= Li Huaiyuan =

Li Huaiyuan (李懷遠) (died 706), courtesy name Guangde (廣德), formally Duke Cheng of Zhao Commandery (趙郡成公), was an official of the Chinese Tang dynasty and Wu Zetian's Zhou dynasty, serving twice as chancellor during the reigns of Wu Zetian and her son Emperor Zhongzong.

== Background ==
It is not known when Li Huaiyuan was born, but it is known that he was from Xing Prefecture (邢州, roughly modern Xingtai, Hebei). He lost his parents early in his life and was poor but was diligent in his studies and capable in literary matters. There was a clansman of his who had high status who wished to adopt him so that he could receive the benefit of that high status when seeking to advance in civil service, but Li Huaiyuan declined, believing doing so would be dishonorable. He eventually passed the imperial examination and entered civil service and was eventually promoted to be the deputy minister of ceremonies (司禮少卿, Sili Shaoqing).
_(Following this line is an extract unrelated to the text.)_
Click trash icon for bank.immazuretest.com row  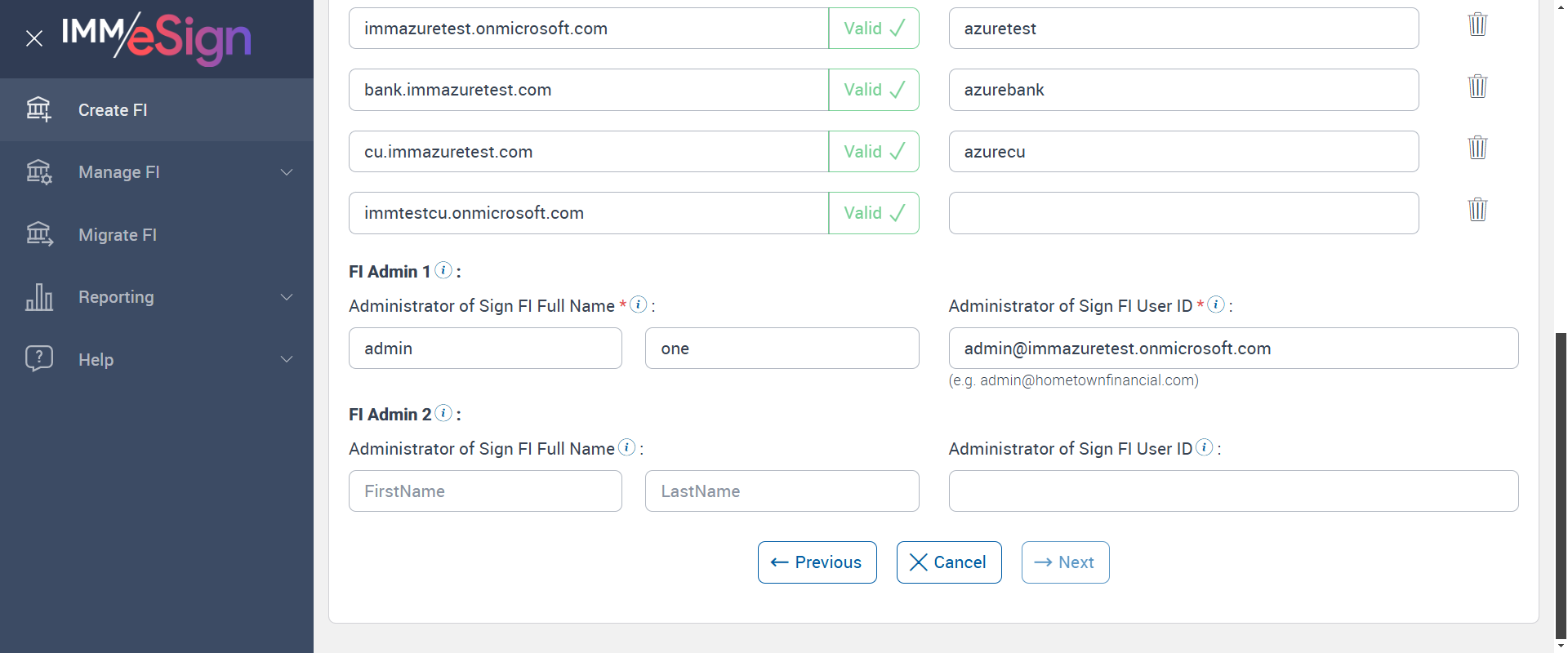1477,86
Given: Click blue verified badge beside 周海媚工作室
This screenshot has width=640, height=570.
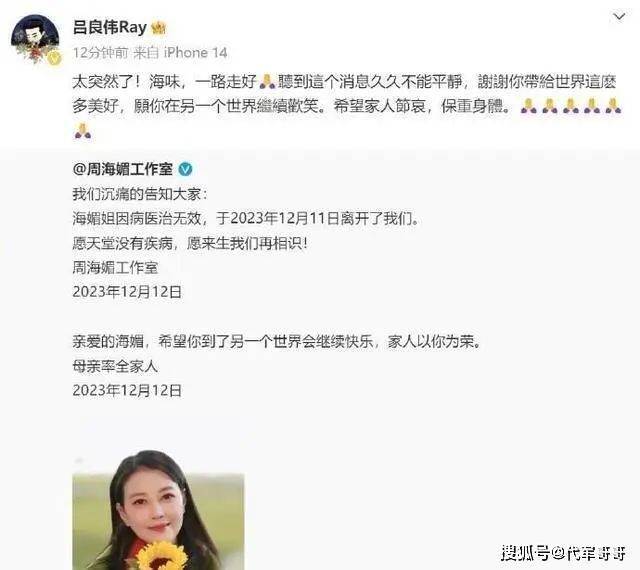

== During Wu Zetian's reign ==
Li Huaiyuan was later commissioned to be the prefect of Xing Prefecture but declined it on account that it was inappropriate for him to govern his home prefecture and was instead made the prefect of Ji Prefecture (冀州, roughly modern Hengshui, Hebei). He later successively served as secretary general at Yang Prefecture (揚州, roughly modern Yangzhou, Jiangsu) and Yi Prefecture (益州, roughly modern Chengdu, Sichuan), eventually serving as the prefect of Tong Prefecture (同州, roughly modern Weinan, Shaanxi). He was said to be a simple and efficient prefect. At some point, he was recalled to the central government to serve as an advisor to the Crown Prince, then as a senior advisor at the examination bureau of government (鸞臺, Luantai), then the deputy minister of rites (春官侍郎, Chunguan Shilang), and then as Luantai Shilang (鸞臺侍郎), the deputy head of the examination bureau. In 701, during the reign of Wu Zetian, Li Huaiyuan was still serving as Luantai Shilang, when he was given the designation Tong Fengge Luantai Pingzhangshi (同鳳閣鸞臺平章事), making him a chancellor de facto. Five months later, he was made the minister of justice (秋官尚書, Qiuguan Shangshu), no longer a chancellor. He was also created the Baron of Pingxiang, made an advisor to the Crown Prince Li Xian, and given the honorific title Yinqing Guanglu Daifu (銀青光祿大夫). In 704, he requested retirement, and Wu Zetian removed him from his offices except as an advisor to Li Xian.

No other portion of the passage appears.